SEU JORGE at Harbourfront Centre, June 30. Tickets: $21.50-$25. Attendance: 1,000. Rating: NNNN Rating: NNNNN
It's hard to picture brazilian samba hero Seu Jorge in a more perfect setting: a breezy shoreline amphitheatre on a warm summer night, a fervent festival audience dominated by South Americans clad in yellow and green. There's no way Jorge, known as Knockout Ned to film buffs, could lose. But we'll give credit where it's due. The samba soul brother put on a winning show Friday that could have charmed anyone in any context.
Rarely do you see audiences doing pre-show waves in such small venues, but these fans were hyped. Urgent claps and fractured chants erupted once Jorge emerged, and people were immediately on their feet. As his natty chin-length dreads shook like a mop, Jorge danced and shuffled through soulful slices of samba pop from his albums Carolina and last year's Cru.

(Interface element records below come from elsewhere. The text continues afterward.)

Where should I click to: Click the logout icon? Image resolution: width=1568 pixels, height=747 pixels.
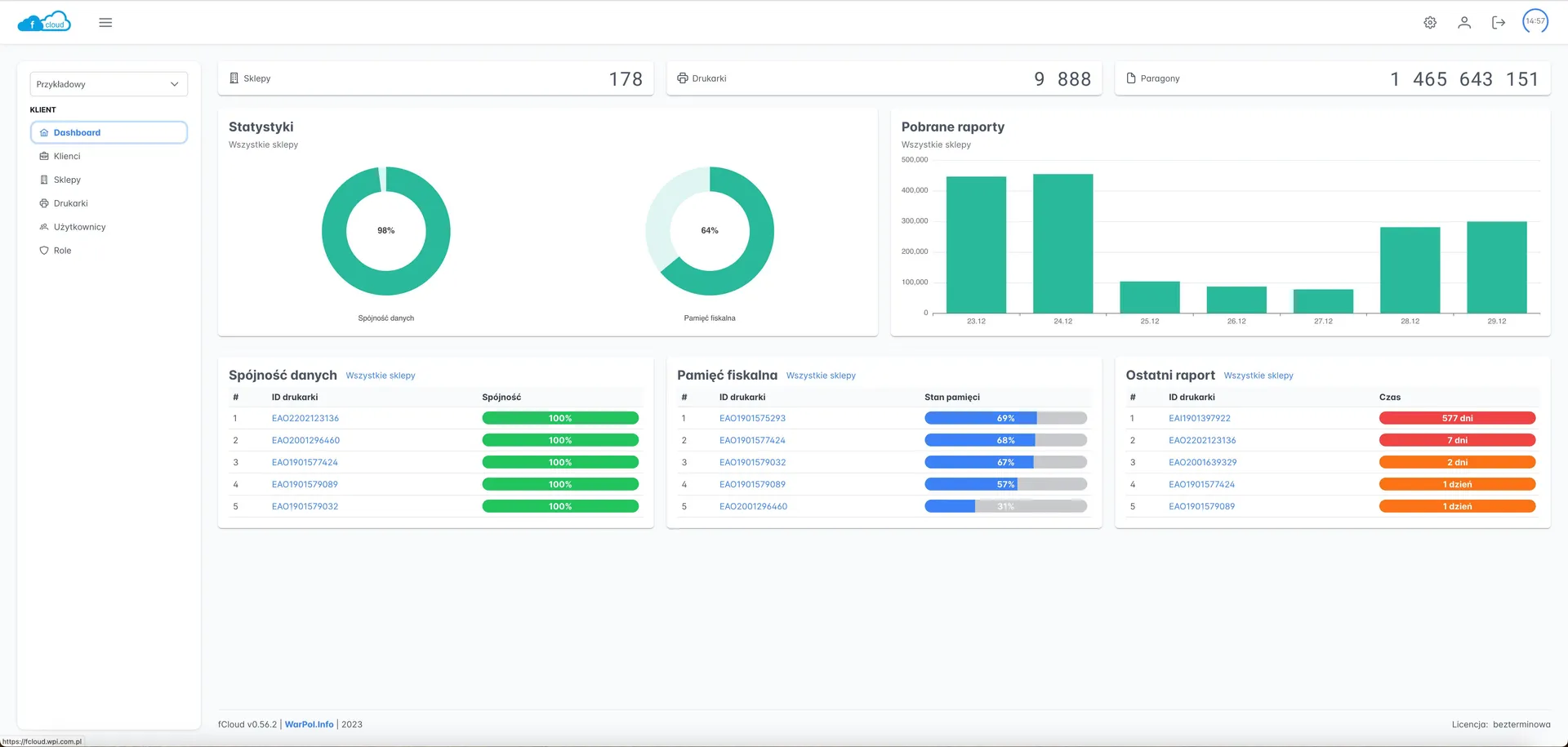1499,23
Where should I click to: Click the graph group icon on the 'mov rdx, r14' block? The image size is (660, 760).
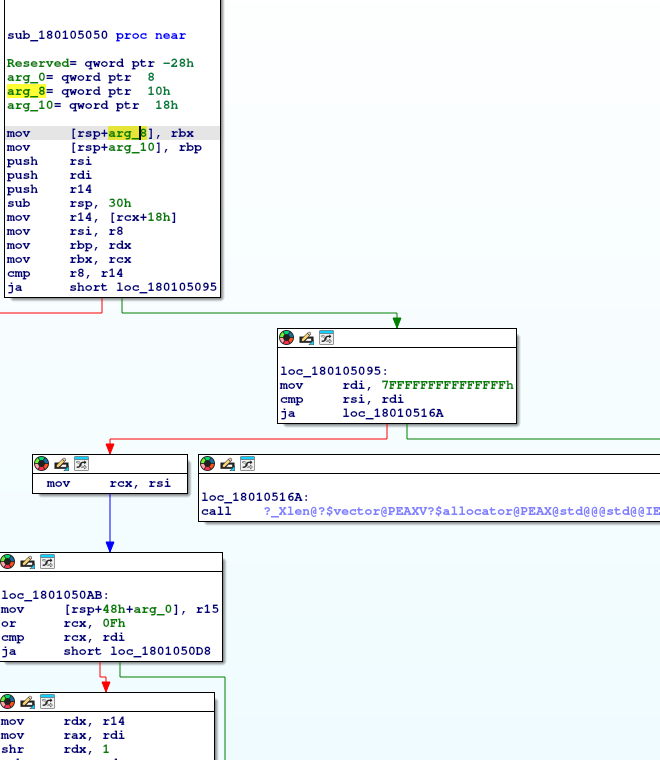47,702
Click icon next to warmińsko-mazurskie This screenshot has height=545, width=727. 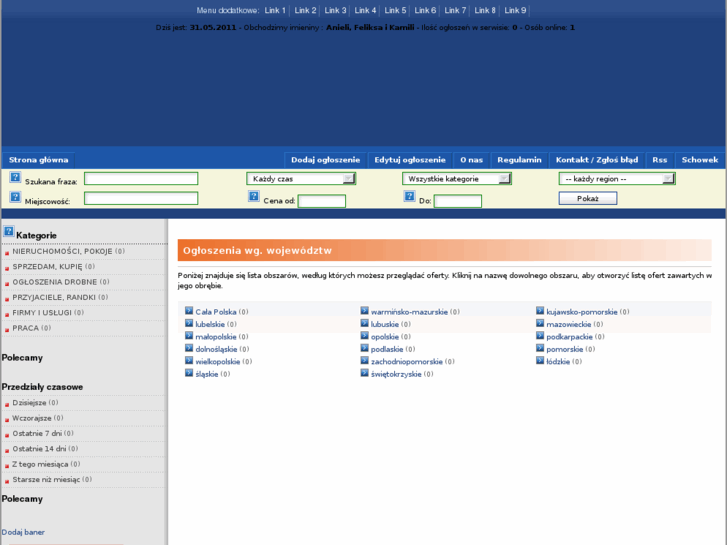(364, 311)
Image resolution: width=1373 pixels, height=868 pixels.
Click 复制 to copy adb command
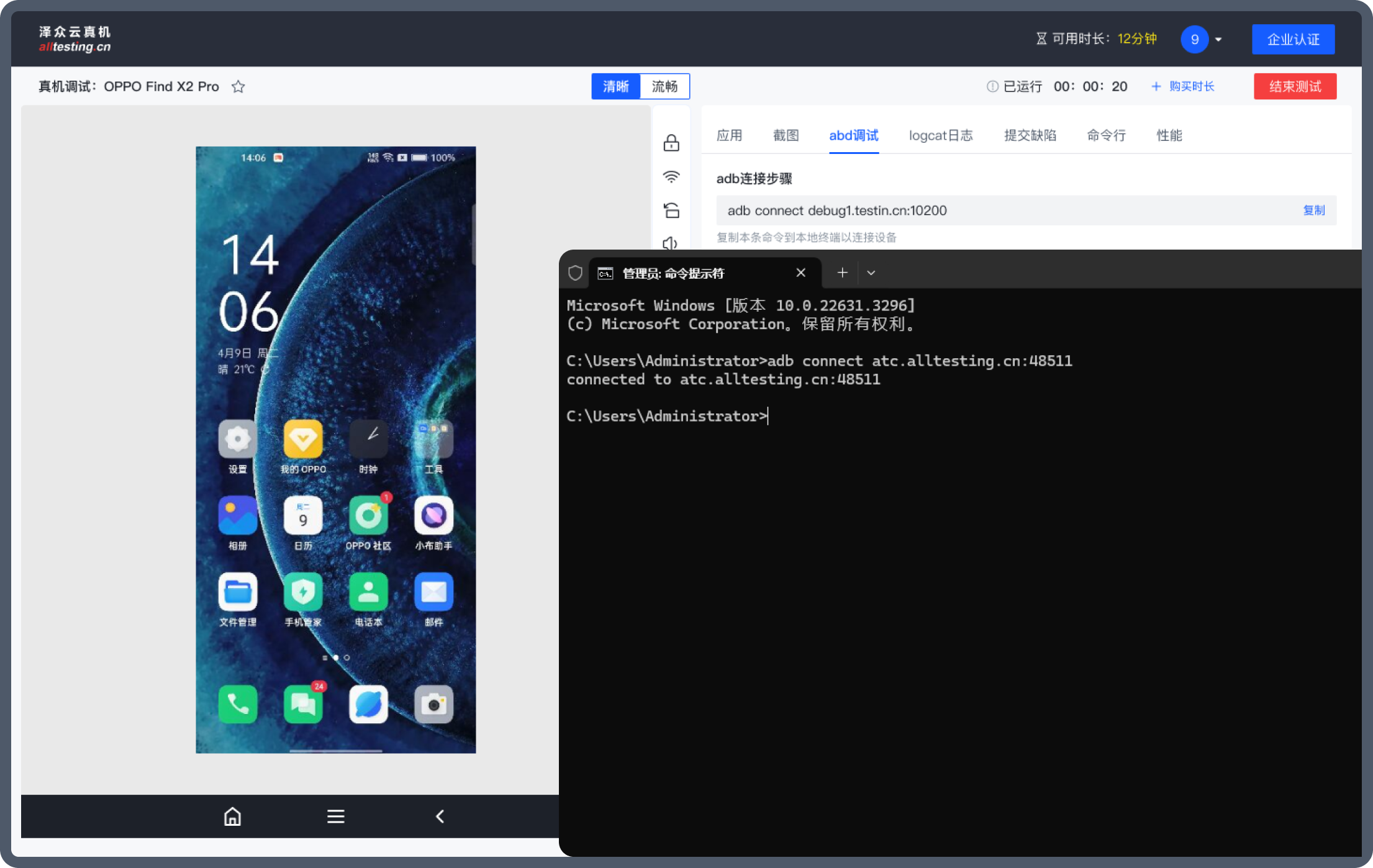point(1313,210)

Although security isn't usually an issue at jazz festivals, the estrogen-heavy front row required a little strong-arming to chill. On two occasions, overzealous female admirers rushed the stage, forcing a lone female security guard to do a take-down - albeit a tactful one. One fan in particular slithered around Jorge like she was trying to put him under a spell.
At around the same time, Jorge's bass player, Ricardo Feijão , wielded his mighty thumb in a cool, funked-out slap-bass solo. He and Jorge then disappeared to give the percussionists time to shine. The trio battled each other with tribal beats tag-team-style on tambourine-like hand drums called pandeiros.

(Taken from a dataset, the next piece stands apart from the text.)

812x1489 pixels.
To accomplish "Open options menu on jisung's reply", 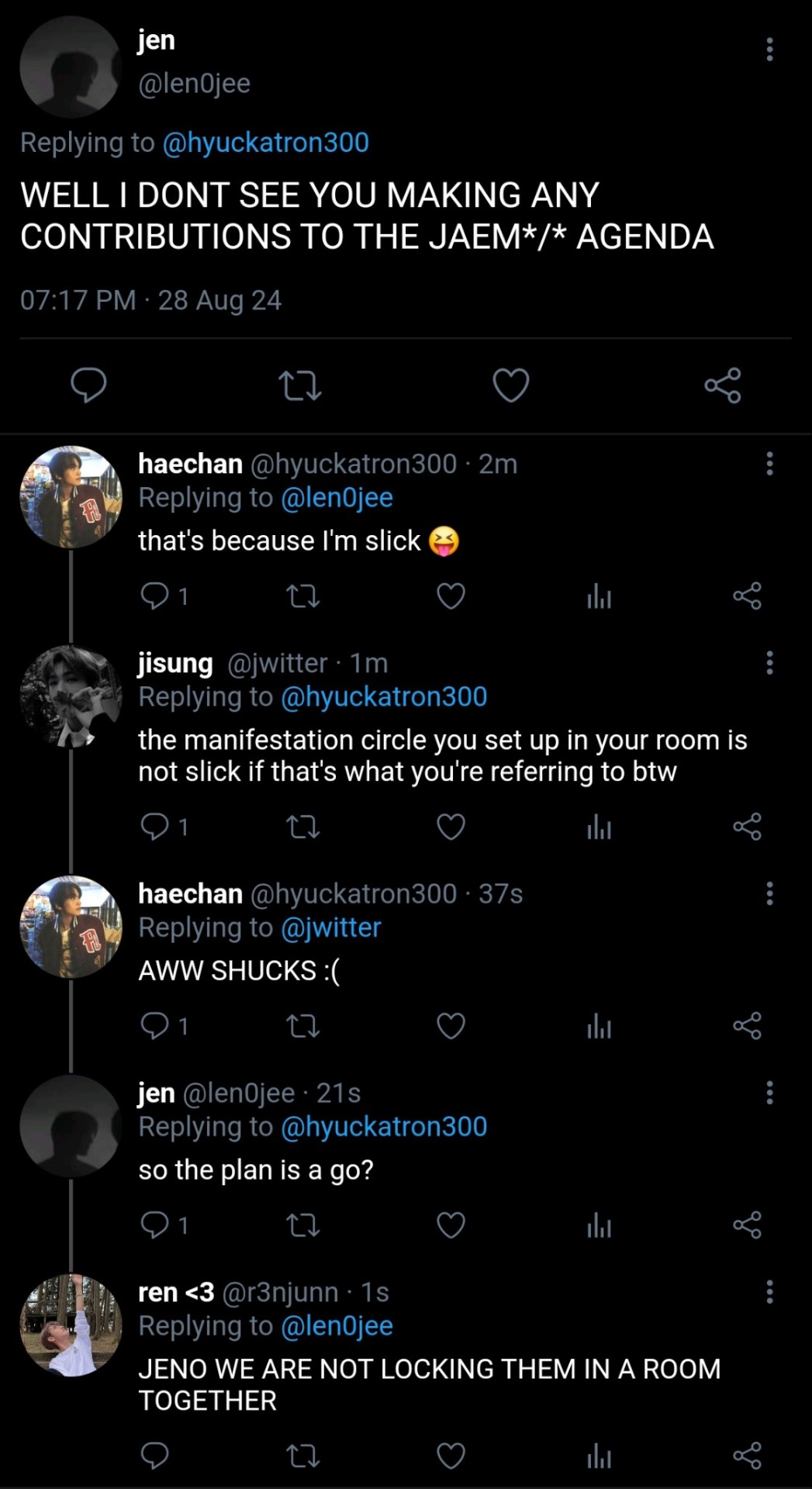I will [769, 662].

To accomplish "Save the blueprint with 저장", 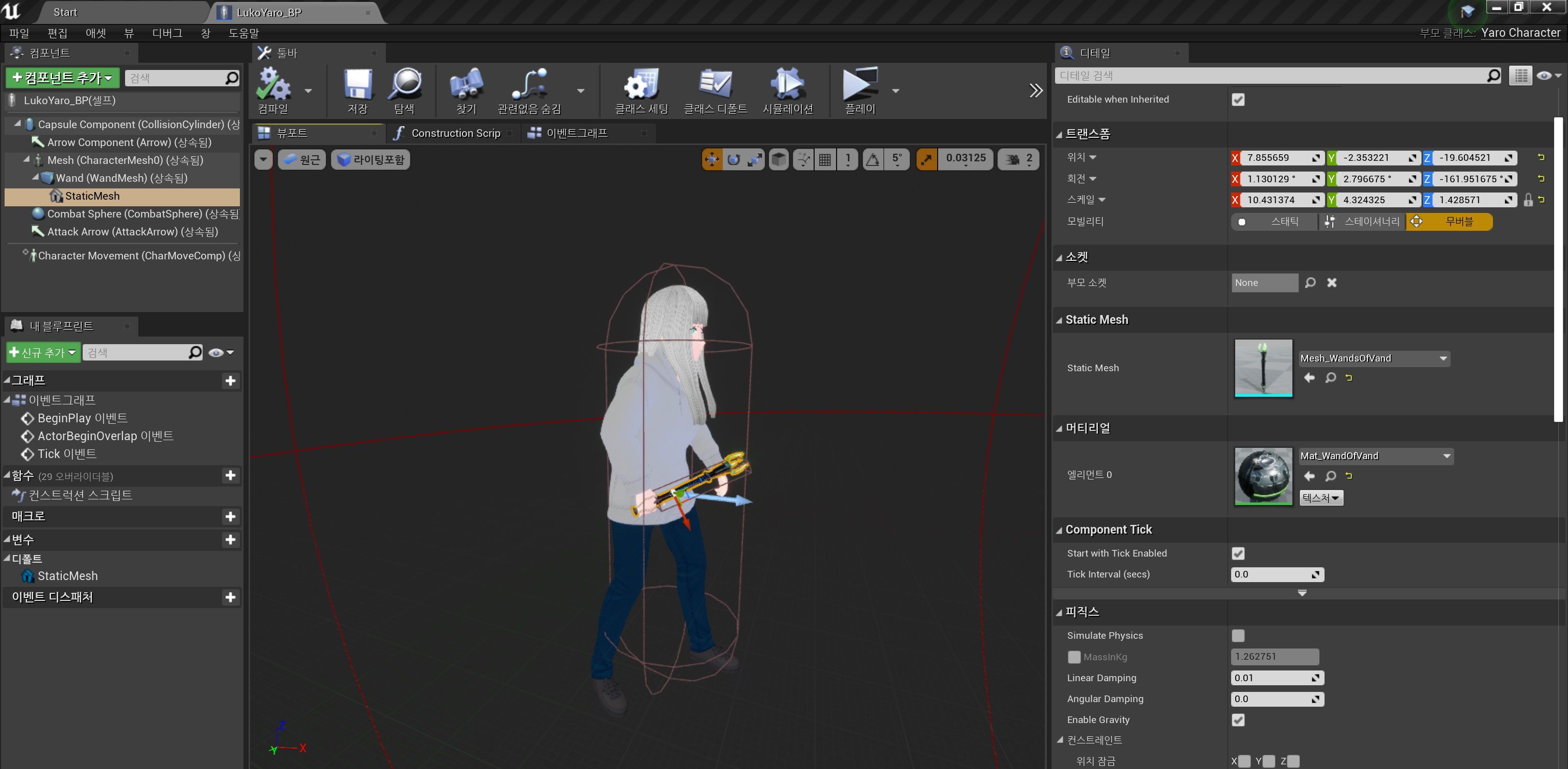I will pyautogui.click(x=357, y=90).
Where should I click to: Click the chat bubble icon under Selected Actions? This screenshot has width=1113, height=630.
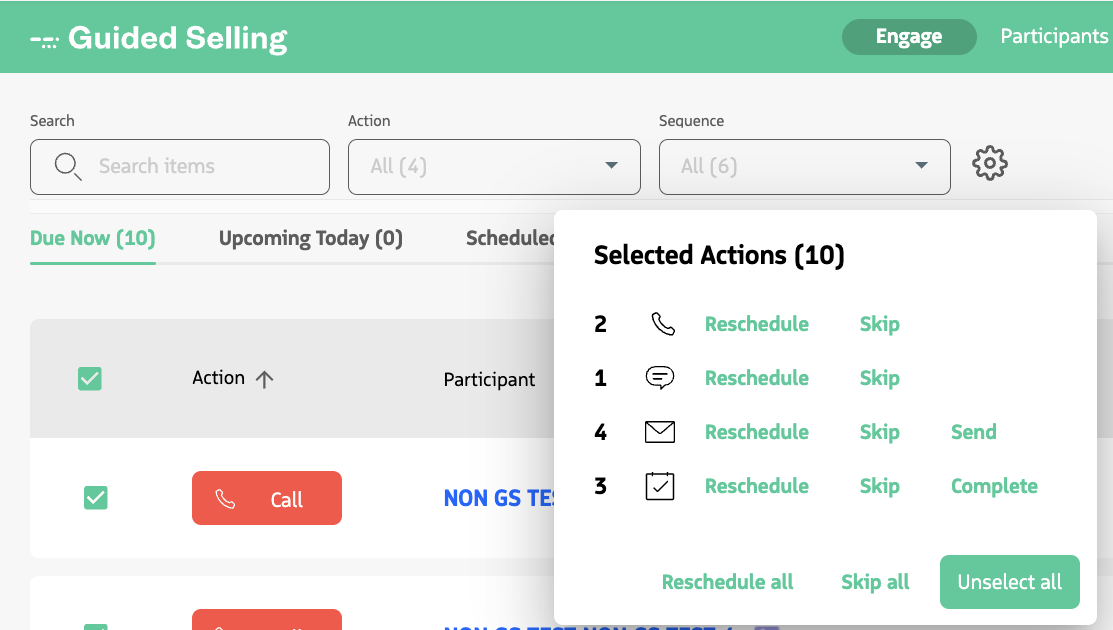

Jorge addressed the audience almost entirely in Portuguese, but he halted the fun long enough to deliver some reminders in broken English about the homeless children living in Rio's favelas - a life Jorge once knew intimately. However, the quieted crowd returned to raucous levels once he began Eu Sou Favela (I Am The Favela). Sadly, as the show neared its end, it was clear that his beautiful Bowie covers from A Life Aquatic would be skipped over completely.
During the second encore, front-rowers finally got some needed touching. The boys jogged around the stage and front barrier like soccer players training on the pitch before kicking into the finale, a Brazilian folk samba that, judging by the mass singalong, most knew the words to. When I questioned a fevered dancer nearby on its title, he scratched his head, struggling with the translation. All of a sudden his eyes brightened and he enthusiastically yelled, "Explosion," gesturing toward his heart.
For Seu Jorge, that feeling was mutual.